*** 原文 ***

大洞河在武隆東山鄉境內,河水蜿蜒穿過大、小兩個幽深神秘的峽谷。這里峽谷的神秘已經被驢友在不久前揭開了那朦朧的面紗,展現出了她驚人的美麗。正是那幽深、神秘、原始、自然吸引了我,8月23-24日,隨同17個新老驢友,走近了她,并和這絕色佳麗進行了最親密的接觸,去切身感受了一次“勝卻人間無數”的“金風玉露一相逢”。
那河實際只是一條小溪,溪水清澈透亮,河水深淺不一,最深處大約兩米,但極少。深處水呈寶藍色,不可見底。一般可沒膝甚至齊胸。淺處水呈碧綠,陽光透過水面,在粼粼的波光映照下,河底五顏六色的石頭清晰可見。溪流兩邊是陡峭的山崖,崖上林木蔥蘢,偶有怪石突起,時有懸泉飛濺而下。峽谷極狹,山壁極陡,最窄處僅兩三米寬,而且直到崖頂,在這樣的峽谷里才真是“自非亭午夜分,不見曦月”,因此,峽谷里涼爽至極,即使是盛夏,走在這峽谷里也沒有絲毫暑熱之感。
小溝峽谷的入口是一個“初極狹,讒通人,仿佛若有光”的水道。此水道雖極狹但很深,要通過這里必須泅渡方行。驢友們紛紛換上了泳裝,擁入涼爽的水里,會水的護著不會水的,一個個順利通過了峽口,進入了人跡罕至的峽谷中。
驢友們的到來,打破了峽谷的寧靜,喚醒了這沉睡的峽谷,幽深寂靜的峽谷里到處響起了驢友們的歡聲笑語。大家都身著泳裝,可以不管水的深淺,自由的行走在峽谷中。時而涉水,時而泅渡,時而徒步,盡情的享受大自然給予的愜意和自由自在的生活。驢友們手中的相機不斷地發出喀嚓聲,把一幅幅美景收入鏡頭,將無盡的快樂也收藏了其中。

*** 所示記錄 ***

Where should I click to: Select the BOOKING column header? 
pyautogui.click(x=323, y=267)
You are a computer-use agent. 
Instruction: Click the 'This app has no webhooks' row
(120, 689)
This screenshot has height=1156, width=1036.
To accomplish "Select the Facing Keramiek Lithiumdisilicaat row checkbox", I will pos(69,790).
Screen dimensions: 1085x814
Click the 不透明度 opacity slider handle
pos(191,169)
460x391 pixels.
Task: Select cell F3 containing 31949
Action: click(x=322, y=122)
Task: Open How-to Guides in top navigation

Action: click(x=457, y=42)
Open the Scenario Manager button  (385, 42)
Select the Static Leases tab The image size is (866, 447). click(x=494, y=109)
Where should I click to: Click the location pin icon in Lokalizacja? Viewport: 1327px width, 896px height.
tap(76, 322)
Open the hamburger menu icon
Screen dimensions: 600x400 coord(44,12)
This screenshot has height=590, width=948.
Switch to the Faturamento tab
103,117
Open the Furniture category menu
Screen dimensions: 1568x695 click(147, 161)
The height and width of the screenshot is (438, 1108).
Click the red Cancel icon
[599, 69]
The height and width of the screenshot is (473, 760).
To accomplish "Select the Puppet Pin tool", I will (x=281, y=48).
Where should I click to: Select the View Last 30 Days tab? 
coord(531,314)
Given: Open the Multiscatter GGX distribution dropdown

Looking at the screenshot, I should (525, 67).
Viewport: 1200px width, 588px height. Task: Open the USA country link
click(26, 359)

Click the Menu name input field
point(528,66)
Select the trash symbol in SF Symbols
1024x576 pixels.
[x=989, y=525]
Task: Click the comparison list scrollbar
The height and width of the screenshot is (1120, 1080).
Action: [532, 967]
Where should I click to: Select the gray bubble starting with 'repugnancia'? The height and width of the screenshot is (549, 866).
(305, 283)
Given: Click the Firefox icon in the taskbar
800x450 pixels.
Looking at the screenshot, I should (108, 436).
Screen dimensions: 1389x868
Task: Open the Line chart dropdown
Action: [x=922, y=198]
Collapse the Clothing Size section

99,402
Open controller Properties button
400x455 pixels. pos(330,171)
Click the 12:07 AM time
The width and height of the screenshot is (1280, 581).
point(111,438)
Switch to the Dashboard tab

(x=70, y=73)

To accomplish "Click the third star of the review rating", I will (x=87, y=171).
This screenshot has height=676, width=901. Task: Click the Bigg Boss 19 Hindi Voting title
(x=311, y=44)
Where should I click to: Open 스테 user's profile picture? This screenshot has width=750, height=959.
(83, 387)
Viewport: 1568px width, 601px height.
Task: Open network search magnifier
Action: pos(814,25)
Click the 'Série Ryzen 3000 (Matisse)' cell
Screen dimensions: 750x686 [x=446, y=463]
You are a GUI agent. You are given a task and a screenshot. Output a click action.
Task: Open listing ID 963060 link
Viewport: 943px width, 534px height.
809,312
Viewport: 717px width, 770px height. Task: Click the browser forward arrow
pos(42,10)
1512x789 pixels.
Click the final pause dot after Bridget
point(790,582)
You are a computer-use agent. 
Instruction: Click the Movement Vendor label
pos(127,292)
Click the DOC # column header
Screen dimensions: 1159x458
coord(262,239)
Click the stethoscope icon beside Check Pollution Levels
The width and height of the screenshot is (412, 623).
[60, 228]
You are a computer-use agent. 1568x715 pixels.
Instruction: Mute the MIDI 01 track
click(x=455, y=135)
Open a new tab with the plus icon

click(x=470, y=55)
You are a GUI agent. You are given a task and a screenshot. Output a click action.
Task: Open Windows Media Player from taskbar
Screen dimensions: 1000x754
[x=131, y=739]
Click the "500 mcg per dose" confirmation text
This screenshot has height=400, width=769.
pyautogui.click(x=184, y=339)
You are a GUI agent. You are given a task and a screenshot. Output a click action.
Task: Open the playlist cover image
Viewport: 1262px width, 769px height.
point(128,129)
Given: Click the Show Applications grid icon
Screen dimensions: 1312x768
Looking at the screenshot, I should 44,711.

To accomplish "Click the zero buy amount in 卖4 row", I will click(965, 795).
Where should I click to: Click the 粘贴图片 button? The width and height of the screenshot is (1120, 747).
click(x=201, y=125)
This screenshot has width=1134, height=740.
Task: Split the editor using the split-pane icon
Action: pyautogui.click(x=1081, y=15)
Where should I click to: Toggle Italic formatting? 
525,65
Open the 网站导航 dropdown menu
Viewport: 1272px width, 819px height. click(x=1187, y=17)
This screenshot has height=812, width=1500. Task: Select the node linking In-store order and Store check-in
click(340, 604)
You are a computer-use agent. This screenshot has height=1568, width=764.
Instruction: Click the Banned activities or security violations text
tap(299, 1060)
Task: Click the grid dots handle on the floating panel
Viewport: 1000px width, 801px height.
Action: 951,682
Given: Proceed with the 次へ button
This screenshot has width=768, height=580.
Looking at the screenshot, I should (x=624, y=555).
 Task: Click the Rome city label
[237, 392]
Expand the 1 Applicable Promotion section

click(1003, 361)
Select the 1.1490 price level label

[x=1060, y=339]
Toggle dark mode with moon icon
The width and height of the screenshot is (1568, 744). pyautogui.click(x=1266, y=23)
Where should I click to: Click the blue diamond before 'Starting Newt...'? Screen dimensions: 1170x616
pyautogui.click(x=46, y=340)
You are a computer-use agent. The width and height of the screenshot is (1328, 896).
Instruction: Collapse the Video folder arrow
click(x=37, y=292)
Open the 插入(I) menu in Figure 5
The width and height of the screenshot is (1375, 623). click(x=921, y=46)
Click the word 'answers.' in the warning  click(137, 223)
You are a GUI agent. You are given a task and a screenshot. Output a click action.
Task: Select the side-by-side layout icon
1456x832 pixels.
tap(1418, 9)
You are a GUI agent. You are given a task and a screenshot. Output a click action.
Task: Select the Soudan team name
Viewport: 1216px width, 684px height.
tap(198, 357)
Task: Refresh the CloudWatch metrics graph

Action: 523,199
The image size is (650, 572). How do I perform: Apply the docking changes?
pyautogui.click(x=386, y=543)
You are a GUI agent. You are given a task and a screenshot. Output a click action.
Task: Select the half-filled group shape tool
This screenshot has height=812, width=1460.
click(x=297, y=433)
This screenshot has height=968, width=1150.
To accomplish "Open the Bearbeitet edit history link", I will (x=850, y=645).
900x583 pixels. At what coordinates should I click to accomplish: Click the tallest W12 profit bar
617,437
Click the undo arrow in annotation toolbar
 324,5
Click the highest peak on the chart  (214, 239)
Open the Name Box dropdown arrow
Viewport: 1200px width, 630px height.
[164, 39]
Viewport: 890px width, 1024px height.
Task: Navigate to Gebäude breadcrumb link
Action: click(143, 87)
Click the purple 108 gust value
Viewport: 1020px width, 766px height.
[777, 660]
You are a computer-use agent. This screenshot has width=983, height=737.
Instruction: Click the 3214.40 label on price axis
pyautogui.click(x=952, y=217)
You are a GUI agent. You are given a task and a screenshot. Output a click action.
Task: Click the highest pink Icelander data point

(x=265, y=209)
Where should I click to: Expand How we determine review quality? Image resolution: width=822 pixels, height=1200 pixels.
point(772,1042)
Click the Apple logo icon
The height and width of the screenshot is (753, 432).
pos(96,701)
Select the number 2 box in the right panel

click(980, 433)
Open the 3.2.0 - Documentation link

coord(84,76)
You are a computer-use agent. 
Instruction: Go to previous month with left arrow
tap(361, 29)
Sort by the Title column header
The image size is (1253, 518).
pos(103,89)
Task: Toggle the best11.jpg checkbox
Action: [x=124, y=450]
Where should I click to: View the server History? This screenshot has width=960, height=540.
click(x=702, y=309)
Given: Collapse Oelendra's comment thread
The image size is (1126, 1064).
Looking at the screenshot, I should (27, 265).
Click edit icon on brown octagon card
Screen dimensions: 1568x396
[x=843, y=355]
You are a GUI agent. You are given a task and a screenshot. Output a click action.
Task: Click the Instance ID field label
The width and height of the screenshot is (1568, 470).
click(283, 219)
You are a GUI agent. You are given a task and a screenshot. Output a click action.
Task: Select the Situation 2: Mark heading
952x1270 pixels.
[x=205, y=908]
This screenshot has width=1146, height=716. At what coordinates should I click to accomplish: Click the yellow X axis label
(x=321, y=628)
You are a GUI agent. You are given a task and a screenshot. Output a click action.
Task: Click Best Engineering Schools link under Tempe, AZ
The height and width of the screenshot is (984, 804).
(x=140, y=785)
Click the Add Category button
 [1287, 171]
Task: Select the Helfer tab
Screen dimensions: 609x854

***

任務內容 ▸
按照原文,大洞河峽谷最窄的地方有多寬? 作答時只依據原文。

作答內容 ▸
僅兩三米寬。